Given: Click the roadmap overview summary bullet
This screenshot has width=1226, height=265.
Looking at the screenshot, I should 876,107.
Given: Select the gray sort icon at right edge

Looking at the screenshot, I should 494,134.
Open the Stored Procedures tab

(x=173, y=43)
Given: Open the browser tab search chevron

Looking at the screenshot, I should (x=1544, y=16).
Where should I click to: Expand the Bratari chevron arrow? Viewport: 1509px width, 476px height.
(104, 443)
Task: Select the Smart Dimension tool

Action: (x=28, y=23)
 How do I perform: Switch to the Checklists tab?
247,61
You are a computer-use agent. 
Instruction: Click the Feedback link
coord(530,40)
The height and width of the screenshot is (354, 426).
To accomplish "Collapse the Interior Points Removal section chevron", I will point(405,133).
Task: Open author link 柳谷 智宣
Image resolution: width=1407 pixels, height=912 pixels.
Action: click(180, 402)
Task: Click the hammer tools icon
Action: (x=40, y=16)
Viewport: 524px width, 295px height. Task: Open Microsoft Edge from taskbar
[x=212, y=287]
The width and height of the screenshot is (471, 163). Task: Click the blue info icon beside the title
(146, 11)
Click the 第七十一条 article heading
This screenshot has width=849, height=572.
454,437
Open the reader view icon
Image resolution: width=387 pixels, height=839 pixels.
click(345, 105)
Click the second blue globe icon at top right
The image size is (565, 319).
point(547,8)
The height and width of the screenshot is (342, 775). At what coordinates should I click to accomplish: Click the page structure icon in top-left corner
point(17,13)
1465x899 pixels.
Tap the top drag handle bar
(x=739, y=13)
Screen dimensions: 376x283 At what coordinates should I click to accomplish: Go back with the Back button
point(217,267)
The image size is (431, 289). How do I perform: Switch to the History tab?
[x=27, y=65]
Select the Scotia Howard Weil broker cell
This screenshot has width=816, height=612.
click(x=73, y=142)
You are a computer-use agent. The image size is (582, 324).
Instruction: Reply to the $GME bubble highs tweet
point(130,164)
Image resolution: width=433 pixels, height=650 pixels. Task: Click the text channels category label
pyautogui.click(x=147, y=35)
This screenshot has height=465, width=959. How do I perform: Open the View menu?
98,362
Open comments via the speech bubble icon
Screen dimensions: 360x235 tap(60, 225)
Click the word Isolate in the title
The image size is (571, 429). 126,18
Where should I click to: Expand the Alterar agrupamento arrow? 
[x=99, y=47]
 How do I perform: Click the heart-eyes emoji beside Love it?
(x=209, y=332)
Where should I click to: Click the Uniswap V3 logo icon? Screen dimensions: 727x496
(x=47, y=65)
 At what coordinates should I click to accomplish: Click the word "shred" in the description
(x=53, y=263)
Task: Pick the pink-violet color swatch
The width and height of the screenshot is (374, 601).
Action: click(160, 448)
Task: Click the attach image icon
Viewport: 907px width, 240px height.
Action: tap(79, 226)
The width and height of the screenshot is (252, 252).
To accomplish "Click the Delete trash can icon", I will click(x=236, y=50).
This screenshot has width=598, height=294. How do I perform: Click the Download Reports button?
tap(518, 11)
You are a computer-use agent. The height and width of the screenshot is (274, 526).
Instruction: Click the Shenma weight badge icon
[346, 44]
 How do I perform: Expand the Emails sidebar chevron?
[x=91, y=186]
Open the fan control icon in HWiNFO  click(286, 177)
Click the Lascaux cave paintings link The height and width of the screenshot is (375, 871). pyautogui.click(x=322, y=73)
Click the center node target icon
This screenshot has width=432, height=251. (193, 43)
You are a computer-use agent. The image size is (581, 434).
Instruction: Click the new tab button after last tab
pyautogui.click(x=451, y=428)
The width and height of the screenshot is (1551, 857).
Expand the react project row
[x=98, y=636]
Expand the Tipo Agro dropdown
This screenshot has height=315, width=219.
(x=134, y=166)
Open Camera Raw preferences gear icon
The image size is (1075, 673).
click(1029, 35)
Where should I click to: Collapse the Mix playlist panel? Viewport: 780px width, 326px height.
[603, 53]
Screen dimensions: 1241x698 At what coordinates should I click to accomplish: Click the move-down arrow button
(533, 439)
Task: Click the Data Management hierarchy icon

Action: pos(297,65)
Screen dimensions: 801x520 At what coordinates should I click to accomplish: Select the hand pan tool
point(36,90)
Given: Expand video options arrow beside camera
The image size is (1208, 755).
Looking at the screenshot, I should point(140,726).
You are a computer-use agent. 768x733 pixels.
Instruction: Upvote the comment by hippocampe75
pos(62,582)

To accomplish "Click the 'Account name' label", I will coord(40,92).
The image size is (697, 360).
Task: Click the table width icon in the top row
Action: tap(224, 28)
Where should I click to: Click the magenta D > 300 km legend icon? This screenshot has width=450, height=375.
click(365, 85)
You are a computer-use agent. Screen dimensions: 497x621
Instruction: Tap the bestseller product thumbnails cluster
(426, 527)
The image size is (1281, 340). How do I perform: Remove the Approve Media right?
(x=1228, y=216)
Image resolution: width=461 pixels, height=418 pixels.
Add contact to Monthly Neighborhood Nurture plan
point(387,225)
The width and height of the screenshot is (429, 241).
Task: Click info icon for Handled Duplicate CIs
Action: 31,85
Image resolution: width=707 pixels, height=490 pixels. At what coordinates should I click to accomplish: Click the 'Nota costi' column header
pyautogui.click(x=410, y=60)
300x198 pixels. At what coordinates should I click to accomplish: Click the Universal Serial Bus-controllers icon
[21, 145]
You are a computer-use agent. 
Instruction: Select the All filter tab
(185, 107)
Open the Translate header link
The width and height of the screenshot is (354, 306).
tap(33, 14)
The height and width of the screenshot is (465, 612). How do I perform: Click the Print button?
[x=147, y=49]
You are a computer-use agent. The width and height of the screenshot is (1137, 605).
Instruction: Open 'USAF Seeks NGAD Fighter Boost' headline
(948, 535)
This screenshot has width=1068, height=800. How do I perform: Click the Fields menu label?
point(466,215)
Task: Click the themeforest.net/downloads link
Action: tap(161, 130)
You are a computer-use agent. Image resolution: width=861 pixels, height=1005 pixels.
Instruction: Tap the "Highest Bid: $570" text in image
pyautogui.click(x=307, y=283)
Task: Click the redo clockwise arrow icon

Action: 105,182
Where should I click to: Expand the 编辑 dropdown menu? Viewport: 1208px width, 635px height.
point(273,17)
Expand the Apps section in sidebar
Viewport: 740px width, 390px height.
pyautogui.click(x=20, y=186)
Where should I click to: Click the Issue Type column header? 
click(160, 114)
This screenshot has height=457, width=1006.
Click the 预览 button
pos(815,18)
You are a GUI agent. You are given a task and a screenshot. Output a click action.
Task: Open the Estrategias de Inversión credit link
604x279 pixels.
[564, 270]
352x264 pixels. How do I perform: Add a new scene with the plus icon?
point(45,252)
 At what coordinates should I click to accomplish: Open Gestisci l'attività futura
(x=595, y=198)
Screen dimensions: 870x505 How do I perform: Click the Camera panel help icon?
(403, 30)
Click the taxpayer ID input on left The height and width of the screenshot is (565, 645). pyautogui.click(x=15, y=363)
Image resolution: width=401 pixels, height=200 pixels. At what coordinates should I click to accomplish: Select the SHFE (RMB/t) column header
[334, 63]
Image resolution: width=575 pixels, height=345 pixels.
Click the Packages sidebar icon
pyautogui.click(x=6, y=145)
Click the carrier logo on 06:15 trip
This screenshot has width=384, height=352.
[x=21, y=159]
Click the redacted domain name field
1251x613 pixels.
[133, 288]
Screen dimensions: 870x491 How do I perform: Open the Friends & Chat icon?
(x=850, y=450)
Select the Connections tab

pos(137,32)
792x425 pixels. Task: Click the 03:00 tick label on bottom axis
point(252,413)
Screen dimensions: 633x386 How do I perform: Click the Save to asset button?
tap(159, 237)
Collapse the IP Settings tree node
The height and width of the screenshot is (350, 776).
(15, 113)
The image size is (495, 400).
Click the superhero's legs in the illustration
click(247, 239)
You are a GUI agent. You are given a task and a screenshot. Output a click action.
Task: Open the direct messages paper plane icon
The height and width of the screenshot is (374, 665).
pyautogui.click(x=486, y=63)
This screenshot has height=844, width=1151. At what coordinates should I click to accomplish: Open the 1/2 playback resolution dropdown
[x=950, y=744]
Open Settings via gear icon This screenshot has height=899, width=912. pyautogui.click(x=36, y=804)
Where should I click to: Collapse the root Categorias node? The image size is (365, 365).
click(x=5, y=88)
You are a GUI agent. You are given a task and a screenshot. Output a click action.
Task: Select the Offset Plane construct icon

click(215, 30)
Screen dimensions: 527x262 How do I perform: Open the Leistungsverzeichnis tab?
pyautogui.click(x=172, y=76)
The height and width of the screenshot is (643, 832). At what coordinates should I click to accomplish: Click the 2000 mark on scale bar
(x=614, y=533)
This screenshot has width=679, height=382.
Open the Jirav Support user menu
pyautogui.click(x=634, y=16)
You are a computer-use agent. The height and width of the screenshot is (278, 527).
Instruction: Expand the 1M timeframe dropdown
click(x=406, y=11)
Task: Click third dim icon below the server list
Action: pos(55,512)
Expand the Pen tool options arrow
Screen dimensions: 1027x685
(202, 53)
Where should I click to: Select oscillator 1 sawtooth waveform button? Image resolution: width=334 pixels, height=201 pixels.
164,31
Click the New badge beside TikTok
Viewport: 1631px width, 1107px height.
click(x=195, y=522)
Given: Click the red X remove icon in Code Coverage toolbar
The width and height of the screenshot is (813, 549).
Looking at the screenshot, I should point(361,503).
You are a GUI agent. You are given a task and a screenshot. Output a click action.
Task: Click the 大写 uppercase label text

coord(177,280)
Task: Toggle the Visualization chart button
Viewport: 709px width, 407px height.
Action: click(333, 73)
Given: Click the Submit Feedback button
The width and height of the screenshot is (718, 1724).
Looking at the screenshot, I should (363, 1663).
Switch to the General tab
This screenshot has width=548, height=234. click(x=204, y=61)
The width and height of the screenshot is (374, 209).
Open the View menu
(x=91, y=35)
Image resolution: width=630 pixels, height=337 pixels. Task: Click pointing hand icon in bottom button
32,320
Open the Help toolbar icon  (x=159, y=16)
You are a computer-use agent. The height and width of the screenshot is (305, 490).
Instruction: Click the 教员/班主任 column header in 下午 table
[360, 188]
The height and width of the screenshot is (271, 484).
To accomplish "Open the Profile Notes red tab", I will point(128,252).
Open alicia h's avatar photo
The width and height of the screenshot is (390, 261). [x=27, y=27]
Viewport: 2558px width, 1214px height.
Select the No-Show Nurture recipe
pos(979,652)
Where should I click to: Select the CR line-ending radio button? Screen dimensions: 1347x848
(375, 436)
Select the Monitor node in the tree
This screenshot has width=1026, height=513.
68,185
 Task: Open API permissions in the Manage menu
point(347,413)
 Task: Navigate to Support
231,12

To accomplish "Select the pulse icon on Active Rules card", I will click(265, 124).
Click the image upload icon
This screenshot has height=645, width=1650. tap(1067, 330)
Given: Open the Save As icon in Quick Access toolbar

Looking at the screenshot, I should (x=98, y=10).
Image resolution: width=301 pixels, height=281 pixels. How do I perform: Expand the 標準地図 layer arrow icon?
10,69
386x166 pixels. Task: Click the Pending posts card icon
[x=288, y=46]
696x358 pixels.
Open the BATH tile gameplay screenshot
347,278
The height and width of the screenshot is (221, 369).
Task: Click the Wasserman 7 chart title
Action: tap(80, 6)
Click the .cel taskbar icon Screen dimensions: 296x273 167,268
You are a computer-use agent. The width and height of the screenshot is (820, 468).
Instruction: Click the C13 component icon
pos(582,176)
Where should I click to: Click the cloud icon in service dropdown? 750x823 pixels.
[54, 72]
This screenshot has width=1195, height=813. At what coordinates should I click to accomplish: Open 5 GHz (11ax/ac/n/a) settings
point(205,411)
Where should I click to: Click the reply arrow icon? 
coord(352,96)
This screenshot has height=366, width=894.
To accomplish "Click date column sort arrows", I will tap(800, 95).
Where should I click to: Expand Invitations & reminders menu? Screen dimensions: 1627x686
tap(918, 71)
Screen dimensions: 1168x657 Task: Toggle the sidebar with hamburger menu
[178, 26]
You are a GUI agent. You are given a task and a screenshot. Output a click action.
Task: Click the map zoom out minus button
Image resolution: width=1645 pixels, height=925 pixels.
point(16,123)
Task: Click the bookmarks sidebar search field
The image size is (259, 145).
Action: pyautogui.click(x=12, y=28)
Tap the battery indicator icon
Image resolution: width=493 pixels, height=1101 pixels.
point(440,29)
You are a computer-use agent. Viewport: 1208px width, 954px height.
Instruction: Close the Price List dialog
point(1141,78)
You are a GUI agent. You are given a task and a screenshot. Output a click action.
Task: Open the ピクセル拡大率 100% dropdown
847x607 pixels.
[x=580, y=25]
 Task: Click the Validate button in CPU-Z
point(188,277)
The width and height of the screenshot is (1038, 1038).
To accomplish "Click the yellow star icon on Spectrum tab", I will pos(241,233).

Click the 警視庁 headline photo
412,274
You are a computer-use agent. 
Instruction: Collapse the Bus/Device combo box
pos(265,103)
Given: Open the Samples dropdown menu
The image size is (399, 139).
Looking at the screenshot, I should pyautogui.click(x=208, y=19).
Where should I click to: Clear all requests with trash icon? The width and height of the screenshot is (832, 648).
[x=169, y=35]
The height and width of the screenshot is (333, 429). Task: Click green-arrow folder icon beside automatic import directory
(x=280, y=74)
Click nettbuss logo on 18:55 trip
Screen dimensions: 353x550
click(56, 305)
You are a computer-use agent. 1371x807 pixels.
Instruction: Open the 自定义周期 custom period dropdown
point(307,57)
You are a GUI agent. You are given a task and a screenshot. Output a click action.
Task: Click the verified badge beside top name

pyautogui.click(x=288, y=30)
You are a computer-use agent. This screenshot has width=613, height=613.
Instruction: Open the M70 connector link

____________

Copy out the lines word for word, beginning at the line that contains "Task: Click the bookmarks" and ending after the line that contains "point(188,277)".

● Output of the task
Task: Click the bookmarks sidebar search field
The image size is (259, 145).
Action: pyautogui.click(x=12, y=28)
Tap the battery indicator icon
Image resolution: width=493 pixels, height=1101 pixels.
point(440,29)
You are a computer-use agent. Viewport: 1208px width, 954px height.
Instruction: Close the Price List dialog
point(1141,78)
You are a GUI agent. You are given a task and a screenshot. Output a click action.
Task: Open the ピクセル拡大率 100% dropdown
847x607 pixels.
[x=580, y=25]
 Task: Click the Validate button in CPU-Z
point(188,277)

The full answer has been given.